It’s the simplest of all games really, each Saturday evening I sit down at the vise to invent the next great dry fly series that will revolutionize the surface game, and make everyone forget them ancient fuddy-duddies like Skues, Halford, or Ronald McDonald …
Rules are simpler yet; it has to be as fast or faster to tie than a traditional dry fly, and it has to use at least one waste byproduct of fly tying – some butt end or common scrap we’ve discarded routinely.
That way I can insist mine’s better than Theodore Gordon’s halting imitations as my fly is “green” as well as guaranteeing an early supper …
I’m not sure I was supposed to come up with anything at all, it was the challenge that drew me to the vise week after week.
I reversed the wing from a Quigley Cripple using deer hair trimmings as the discard material.
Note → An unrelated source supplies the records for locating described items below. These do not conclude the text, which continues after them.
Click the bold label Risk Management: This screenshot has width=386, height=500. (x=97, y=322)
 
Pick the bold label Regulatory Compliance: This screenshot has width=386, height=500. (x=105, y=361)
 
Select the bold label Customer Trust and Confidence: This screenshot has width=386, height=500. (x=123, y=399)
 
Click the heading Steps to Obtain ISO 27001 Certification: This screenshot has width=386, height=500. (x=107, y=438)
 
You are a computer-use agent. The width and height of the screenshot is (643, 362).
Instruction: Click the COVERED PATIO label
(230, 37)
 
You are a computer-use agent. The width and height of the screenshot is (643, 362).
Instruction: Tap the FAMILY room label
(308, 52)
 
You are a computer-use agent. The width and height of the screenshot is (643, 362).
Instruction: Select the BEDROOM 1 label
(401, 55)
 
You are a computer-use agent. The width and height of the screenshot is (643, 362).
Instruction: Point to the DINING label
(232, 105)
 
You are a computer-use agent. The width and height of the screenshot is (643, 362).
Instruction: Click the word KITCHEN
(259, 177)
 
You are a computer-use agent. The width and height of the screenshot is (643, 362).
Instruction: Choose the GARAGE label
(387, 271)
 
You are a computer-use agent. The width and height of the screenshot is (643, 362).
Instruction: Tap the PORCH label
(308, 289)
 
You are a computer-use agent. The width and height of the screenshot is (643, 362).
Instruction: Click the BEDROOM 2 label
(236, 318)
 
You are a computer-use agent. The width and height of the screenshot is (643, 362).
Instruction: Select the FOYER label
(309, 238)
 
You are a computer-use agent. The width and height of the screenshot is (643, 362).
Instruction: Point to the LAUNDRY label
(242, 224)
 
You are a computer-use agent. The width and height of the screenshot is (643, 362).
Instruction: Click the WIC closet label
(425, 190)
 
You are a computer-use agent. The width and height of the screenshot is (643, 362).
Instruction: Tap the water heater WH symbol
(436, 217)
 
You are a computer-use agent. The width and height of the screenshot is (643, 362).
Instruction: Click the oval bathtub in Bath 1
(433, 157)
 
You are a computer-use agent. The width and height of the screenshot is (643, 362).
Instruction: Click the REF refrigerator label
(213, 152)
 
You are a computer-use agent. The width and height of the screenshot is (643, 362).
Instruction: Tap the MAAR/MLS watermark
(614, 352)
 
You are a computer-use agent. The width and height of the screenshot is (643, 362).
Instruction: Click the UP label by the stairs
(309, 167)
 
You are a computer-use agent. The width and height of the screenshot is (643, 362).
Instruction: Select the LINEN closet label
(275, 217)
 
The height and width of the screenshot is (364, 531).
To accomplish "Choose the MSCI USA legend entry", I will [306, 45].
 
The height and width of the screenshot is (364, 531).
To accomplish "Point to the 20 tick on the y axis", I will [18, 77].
His Cripple uses the trimmed stub over the body, and the long end over the eye of the hook. I added a dab of tacky wax to the wing … just enough to add a bit of clumping (for the mayfly version) and allows me to pull the wing down over the body to turn the fly into a caddis imitation.
Pull the wing up for the mayfly hatch and down for the caddis grab – neither requires you to retie the knot when it’s near dark.
What’s not to like in a fly that can imitate two of the major trout food groups?
The real test of a great fly is not in its design or function but in the hidden meaning of its name, which will naturally be lost over time, yet adds mystery and illusion to a pedestrian effort.
There were two royal coachmen for each carriage, so which inspired the fly?
I call it the “Hovering Predator” which we’ll know as the drone that’s kept Osama behind them high walls and rooted to the compound, and the rest of history will have to guess at – while wadding handfuls of #16’s into their fly boxes.